For the frescos of Villa of the Mysteries in Pompeii, early conservation efforts sometimes involved removing frescoes, rebuilding or reinforcing the walls, and then reattaching the paintings. The first conservators also applied a coat of wax mixed with oil to clean the paintings' surfaces, preserve the ancient pigments, and stabilize the fragile works, giving the frescoes a glossy appearance the ancient artists never intended them to have. At the same time, the wax filled in cracks in the surfaces, sealing moisture inside the walls, further weakening them by compromising the strength of the mortar holding the walls together. By 2013 the villa, like most of Pompeii, was in dire need of modern conservation, as was a protective covering that had been constructed in different phases throughout the years. Parts of paintings were crumbling from unstable walls and the mosaics had been severely damaged by millions of visitors' feet. Repeated applications of wax had caused the pigments to oxidize and darken, and the frescoes to yellow, significantly altering their appearance.
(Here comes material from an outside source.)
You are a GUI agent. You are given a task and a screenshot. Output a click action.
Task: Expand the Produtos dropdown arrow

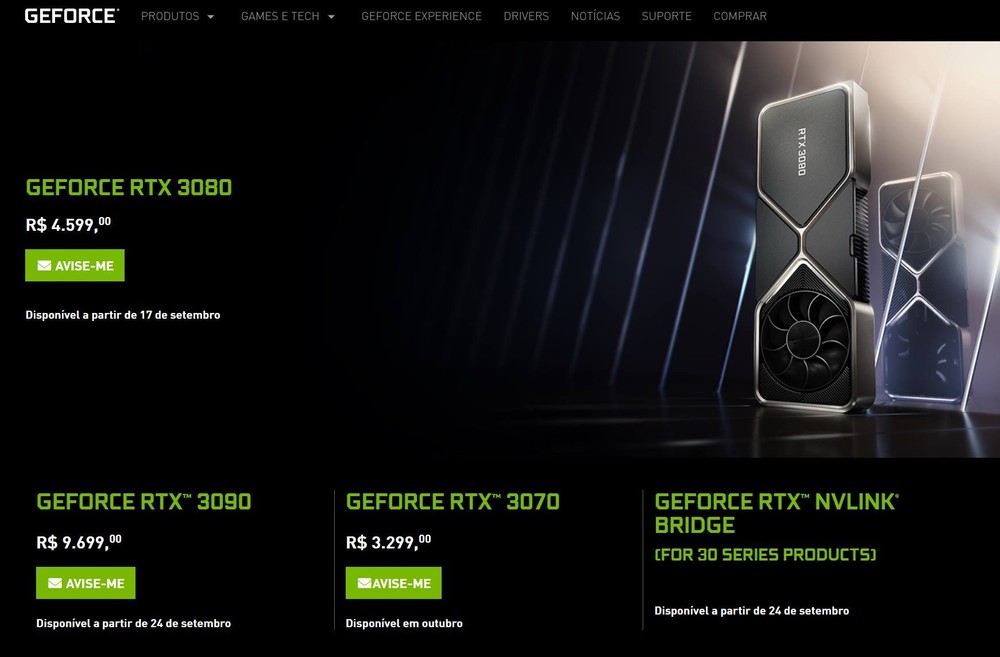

All the surface decorations of the villa, both mosaics and frescoes, had been conserved before, but in irregular ways. Some of the methods currently being employed have been used by decades of conservators at Pompeii. Frescoes have been cleaned by hand using a scalpel or a chemical solution. Painted surfaces have been consolidated with an acrylic resin diluted with deionized water and then injected into cracks, as well as the use of antibiotics for the removal of bacteria.

The teams today also have more high-tech tools at their disposal, including lasers to clean the frescoes, and ultrasound, thermal imaging, and radar to evaluate the level of decay of the walls and paintings. Drones are being used to examine the entirety of the villa's protective covering.